Reproduce the following lines word for word.

>> START Data shown

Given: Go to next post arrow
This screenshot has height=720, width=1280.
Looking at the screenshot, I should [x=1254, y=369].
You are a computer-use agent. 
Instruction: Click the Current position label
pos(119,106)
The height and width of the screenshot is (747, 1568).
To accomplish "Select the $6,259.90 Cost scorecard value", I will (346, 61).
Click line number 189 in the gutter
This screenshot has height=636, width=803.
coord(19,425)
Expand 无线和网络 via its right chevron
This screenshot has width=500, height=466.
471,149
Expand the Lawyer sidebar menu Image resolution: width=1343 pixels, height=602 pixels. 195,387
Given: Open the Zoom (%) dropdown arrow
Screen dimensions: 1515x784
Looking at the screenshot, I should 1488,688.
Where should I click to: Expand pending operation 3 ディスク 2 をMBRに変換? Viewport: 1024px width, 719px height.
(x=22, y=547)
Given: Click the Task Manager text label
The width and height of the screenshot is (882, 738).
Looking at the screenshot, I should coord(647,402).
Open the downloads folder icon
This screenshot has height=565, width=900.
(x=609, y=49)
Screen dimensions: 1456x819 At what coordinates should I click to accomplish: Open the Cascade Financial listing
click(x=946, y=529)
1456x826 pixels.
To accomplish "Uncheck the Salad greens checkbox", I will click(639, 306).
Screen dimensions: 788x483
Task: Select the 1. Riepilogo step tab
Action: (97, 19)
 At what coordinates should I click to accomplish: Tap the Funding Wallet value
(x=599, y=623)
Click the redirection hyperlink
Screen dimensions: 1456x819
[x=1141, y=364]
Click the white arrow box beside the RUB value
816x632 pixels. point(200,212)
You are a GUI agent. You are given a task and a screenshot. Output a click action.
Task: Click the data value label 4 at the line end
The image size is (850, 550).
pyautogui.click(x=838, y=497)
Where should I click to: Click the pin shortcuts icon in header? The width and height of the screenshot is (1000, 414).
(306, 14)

>> END Data shown

→ **Result below**:
Given: Go to next post arrow
This screenshot has height=720, width=1280.
Looking at the screenshot, I should [x=1254, y=369].
You are a computer-use agent. 
Instruction: Click the Current position label
pos(119,106)
The height and width of the screenshot is (747, 1568).
To accomplish "Select the $6,259.90 Cost scorecard value", I will (346, 61).
Click line number 189 in the gutter
This screenshot has height=636, width=803.
coord(19,425)
Expand 无线和网络 via its right chevron
This screenshot has width=500, height=466.
471,149
Expand the Lawyer sidebar menu Image resolution: width=1343 pixels, height=602 pixels. 195,387
Given: Open the Zoom (%) dropdown arrow
Screen dimensions: 1515x784
Looking at the screenshot, I should 1488,688.
Where should I click to: Expand pending operation 3 ディスク 2 をMBRに変換? Viewport: 1024px width, 719px height.
(x=22, y=547)
Given: Click the Task Manager text label
The width and height of the screenshot is (882, 738).
Looking at the screenshot, I should coord(647,402).
Open the downloads folder icon
This screenshot has height=565, width=900.
(x=609, y=49)
Screen dimensions: 1456x819 At what coordinates should I click to accomplish: Open the Cascade Financial listing
click(x=946, y=529)
1456x826 pixels.
To accomplish "Uncheck the Salad greens checkbox", I will click(639, 306).
Screen dimensions: 788x483
Task: Select the 1. Riepilogo step tab
Action: (97, 19)
 At what coordinates should I click to accomplish: Tap the Funding Wallet value
(x=599, y=623)
Click the redirection hyperlink
Screen dimensions: 1456x819
[x=1141, y=364]
Click the white arrow box beside the RUB value
816x632 pixels. point(200,212)
You are a GUI agent. You are given a task and a screenshot. Output a click action.
Task: Click the data value label 4 at the line end
The image size is (850, 550).
pyautogui.click(x=838, y=497)
Where should I click to: Click the pin shortcuts icon in header? The width and height of the screenshot is (1000, 414).
(306, 14)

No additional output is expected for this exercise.